There were processes in place to support joint work with professionals and stakeholders. However, these had not always been effective. For example guidance from professionals was not always transferred to people’s care plans- we saw an example when advised frequency of person’s repositioning was not followed.

People’s individual needs to have information in an accessible way were not identified. People’s care plan contained limited information regarding people’s communication needs and ways of meeting those needs.

Staff did not always understand people’s communication needs. Staff had some understanding of the Accessible Information Standard. One staff member told us:,"Sometimes it is difficult because of people’s behaviour and I could do with more training.”

There were processes in place in regarding providing people with information that was tailored to their needs. However, these had not been always utilised effectively. For example people’s care plans did not always provide detailed information regarding people’s communication needs and how to meet those needs.

People and their families knew who to speak to in order to raise concerns and to provide feedback. One person told us," I’ve no complaints or concerns, if you need help, they will help you.” One family member told us,"We have raised concerns, but they have addressed them.” Another relative told us:” We have had relatives meetings with the home, they listen but there have been issues.”

The provider showed us evidence of people’s surveys completed to gather people’s views. There were regular residents and family meetings taking place. The provider used a “digital receptionist” with an electronic feedback monitor which enabled people and visitors to provide quick feedback. The provider told us they contact ed families to discuss feedback if this was negative.

There were processes and procedures in place to support gathering people’s feedback. However not all of the processes were effective. For example, there was no evidence that gathered feedback was analysed and that the findings were used to improve outcomes for people or the quality of delivered care to people.

People were supported to access services when needed. The home is visited weekly by the GP and the DNs visited daily. One relative told us,"I think my Mum’s needs are met.”

Staff supported and enabled people to access services when required. People received weekly visits from the GP and the DNs visited daily. One staff member told us:” We will ask the DNs to come out if somebody needs a dressing changing or they need an injection for example for their diabetes.”

We did not receive much feedback in this area from partner agencies. However, received feedback was positive.

There were processes and procedures in place to support people’s care and treatment when they needed it. This included enabling people access to the services they needed such as the access to GP or support from District Nurses.

People were unable to tell us how their needs and preferences were used to support them to access the services they needed and pursue interests relevant to them.

The Provider told us about seeking people’s feedback regarding their care and support and there was some evidence of this. For example we saw evidence of the residents and families meetings taking place and short people’s surveys completed.
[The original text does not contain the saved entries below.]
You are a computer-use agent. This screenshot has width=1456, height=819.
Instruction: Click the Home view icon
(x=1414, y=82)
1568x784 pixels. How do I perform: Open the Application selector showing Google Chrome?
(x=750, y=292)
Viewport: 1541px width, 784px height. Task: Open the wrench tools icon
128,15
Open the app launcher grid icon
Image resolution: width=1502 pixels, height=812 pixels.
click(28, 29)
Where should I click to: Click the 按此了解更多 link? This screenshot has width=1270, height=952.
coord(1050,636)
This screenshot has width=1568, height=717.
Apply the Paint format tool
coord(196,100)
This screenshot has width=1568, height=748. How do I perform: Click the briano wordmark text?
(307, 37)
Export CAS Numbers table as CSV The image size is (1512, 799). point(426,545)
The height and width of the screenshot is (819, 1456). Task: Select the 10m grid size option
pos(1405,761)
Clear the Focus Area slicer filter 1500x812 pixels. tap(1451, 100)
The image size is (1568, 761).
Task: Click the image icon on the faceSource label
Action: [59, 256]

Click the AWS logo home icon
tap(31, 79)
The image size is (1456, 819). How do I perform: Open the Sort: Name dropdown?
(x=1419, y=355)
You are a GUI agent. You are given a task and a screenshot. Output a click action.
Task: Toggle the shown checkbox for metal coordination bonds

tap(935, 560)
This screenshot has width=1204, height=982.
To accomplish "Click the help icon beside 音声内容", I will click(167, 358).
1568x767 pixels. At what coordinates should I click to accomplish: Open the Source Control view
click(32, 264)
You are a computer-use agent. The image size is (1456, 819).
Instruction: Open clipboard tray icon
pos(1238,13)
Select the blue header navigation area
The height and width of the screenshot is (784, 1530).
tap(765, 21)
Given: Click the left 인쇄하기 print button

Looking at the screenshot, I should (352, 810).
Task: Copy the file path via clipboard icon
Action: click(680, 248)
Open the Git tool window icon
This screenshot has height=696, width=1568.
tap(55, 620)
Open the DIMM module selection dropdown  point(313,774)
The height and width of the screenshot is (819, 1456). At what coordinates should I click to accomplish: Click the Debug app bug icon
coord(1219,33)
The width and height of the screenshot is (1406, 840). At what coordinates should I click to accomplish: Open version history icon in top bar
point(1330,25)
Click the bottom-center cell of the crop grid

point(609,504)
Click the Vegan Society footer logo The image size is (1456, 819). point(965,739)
There were processes in place to support people to express their views and gather feedback about their care. However not all of the processes were effective. There was no evidence of how the gathered feedback was used to improve the quality of care delivered to people.

People were not always supported to make informed decisions about their care and plan for the future. People’s care plans did not always contain information in regarding people’s future wishes for example in relation to care and support at the end of life.

Staff had little understanding about people’s future wishes and needs. There was very little information available to staff to enable them to support people in planning for their future or meeting their needs at the end of life.

People had end of life care plans in place but these were task based and made no reference to preferences and the support people wanted. There was no evidence people were actively supported to make plans for their future. There were Do Not Actively Resuscitate (DNAR) forms in place for people and the service worked with the GP.